Performance Tips
================

``cfinterface`` v1.9.0 includes several internal optimizations that improve
performance in file reading and writing scenarios. Beyond these automatic
improvements, there are usage patterns that allow developers to extract even
more performance when modeling files with the framework.

This page describes the internal optimizations and guides how to take advantage
of them through conscious design choices.

Regex Cache in Adapters
------------------------

In previous versions, each read call that used a regular expression pattern
recompiled the pattern from the original string. Starting from v1.9.0, the
adapter module maintains a global dictionary ``_pattern_cache`` that stores the
compiled objects for each pattern after its first use.

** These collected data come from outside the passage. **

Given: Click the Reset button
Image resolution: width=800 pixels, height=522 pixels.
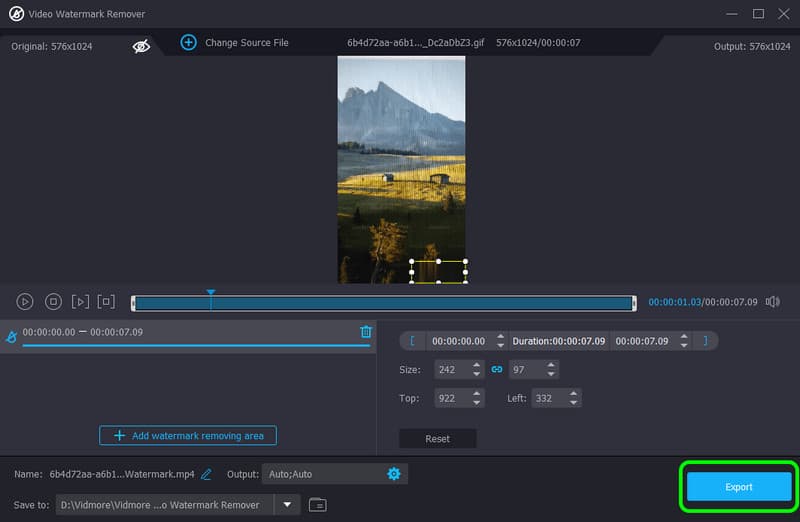Looking at the screenshot, I should (437, 439).
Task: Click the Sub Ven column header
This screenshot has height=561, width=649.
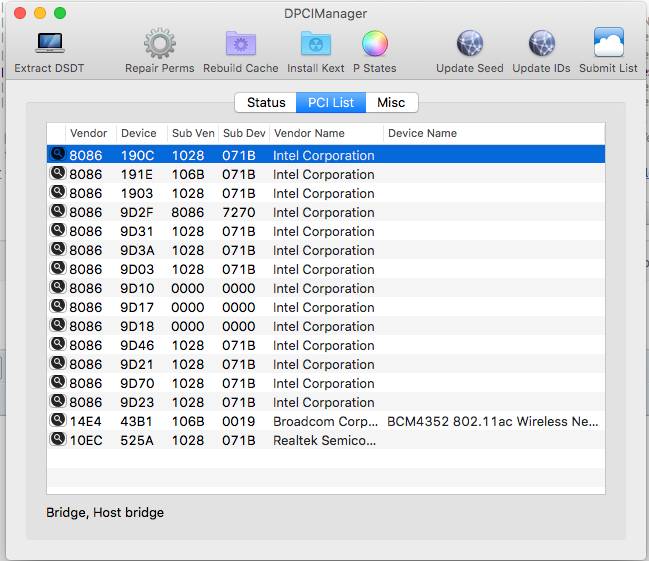Action: coord(192,133)
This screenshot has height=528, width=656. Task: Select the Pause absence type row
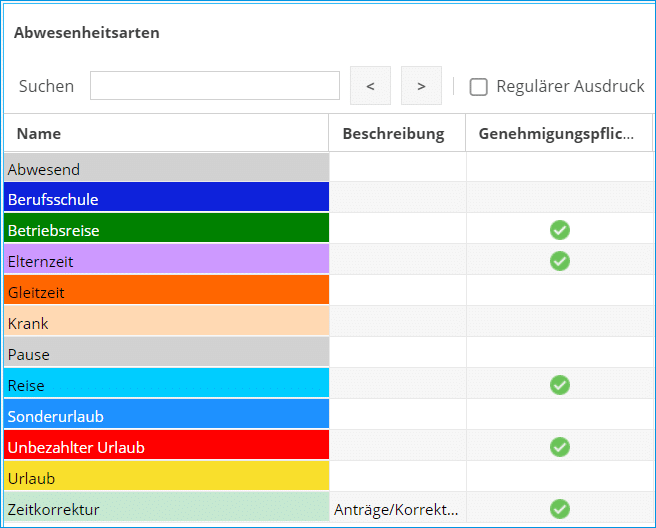pos(166,354)
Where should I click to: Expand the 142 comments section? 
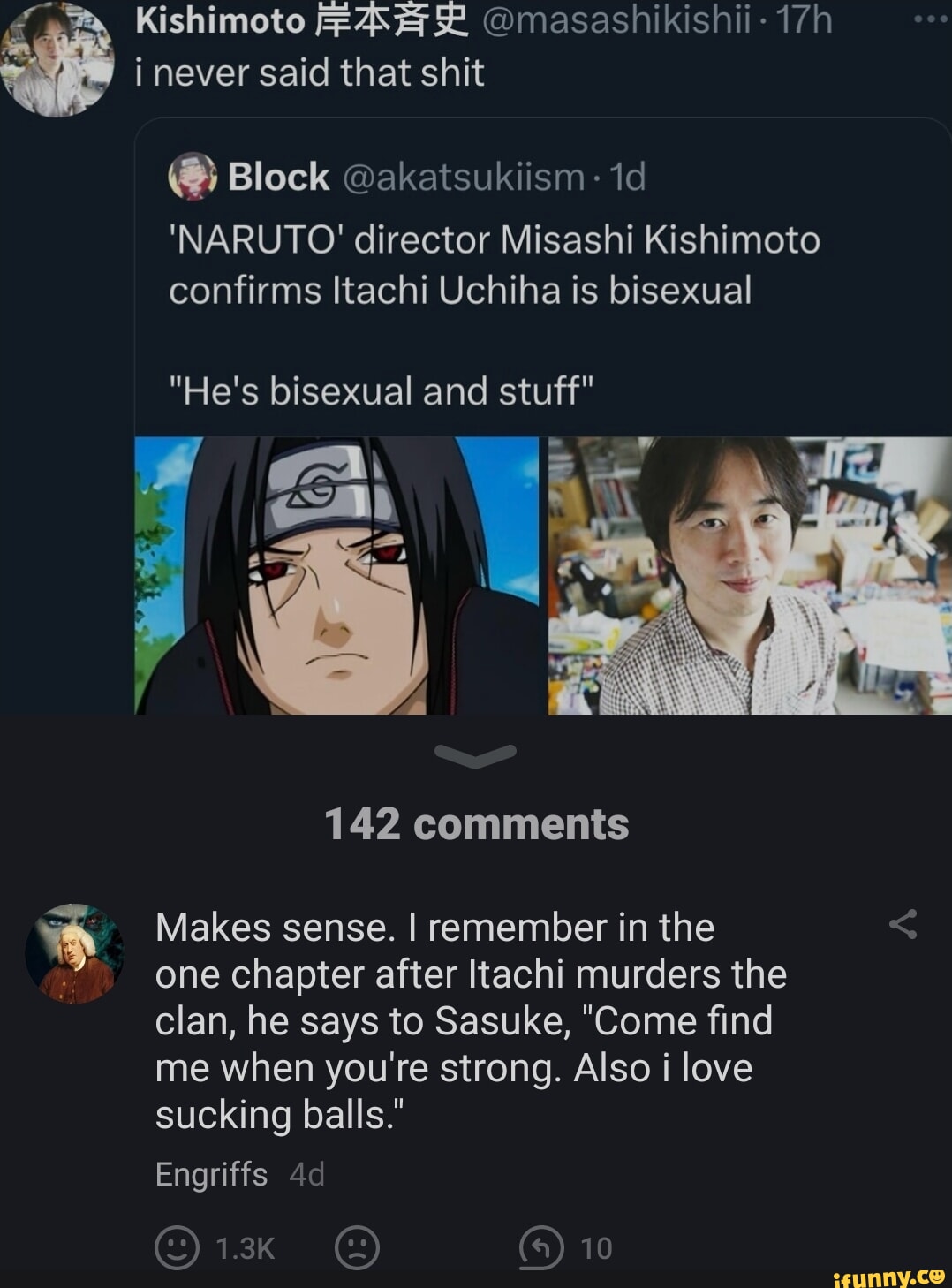[x=476, y=825]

The impact is transparent to the user: the same pattern passed in
``BEGIN_PATTERN`` or ``END_PATTERN`` of a
:class:`~cfinterface.components.block.Block` is compiled only once, no matter
how many times the file is read during program execution.

No additional action is required; the cache is automatic. The only consideration
is to keep patterns as stable literal strings in the class definition, avoiding
the construction of dynamic patterns at runtime, which would generate distinct
cache entries and negate the benefit.

.. code-block:: python

    from cfinterface.components.block import Block

    class MyBlock(Block):
        # Pattern compiled once and reused across all reads
        BEGIN_PATTERN = r"^BEGIN"
        END_PATTERN = r"^END"

FloatField Optimization
-------------------------

The ``_textual_write()`` method of
:class:`~cfinterface.components.floatfield.FloatField` was rewritten to perform
at most three formatting attempts, regardless of the value of
``decimal_digits``. The previous implementation iterated through a loop of size
O(decimal_digits) to find the number of decimal places that fits in the field.

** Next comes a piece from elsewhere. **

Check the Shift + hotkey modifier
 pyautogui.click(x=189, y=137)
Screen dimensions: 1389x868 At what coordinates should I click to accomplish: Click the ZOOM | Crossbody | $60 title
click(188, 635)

To get the most out of this optimization, declare ``size`` and
``decimal_digits`` with the minimum values needed to represent the values in
your domain. Oversized fields still work correctly, but fields sized to the
actual value eliminate unnecessary formatting attempts.

.. code-block:: python

    from cfinterface.components.floatfield import FloatField
    from cfinterface.components.line import Line

    # Prefer size adjusted to the domain of the value
    price_field = FloatField(size=10, starting_position=0, decimal_digits=2)

    # Avoid unnecessarily large fields
    # price_field = FloatField(size=30, starting_position=0, decimal_digits=15)

    line = Line([price_field])

Array-Based Containers
-----------------------

The container classes
:class:`~cfinterface.data.registerdata.RegisterData`,
``BlockData``, and ``SectionData`` have been migrated from linked-list
structures to Python lists (``list``) with an auxiliary index by type.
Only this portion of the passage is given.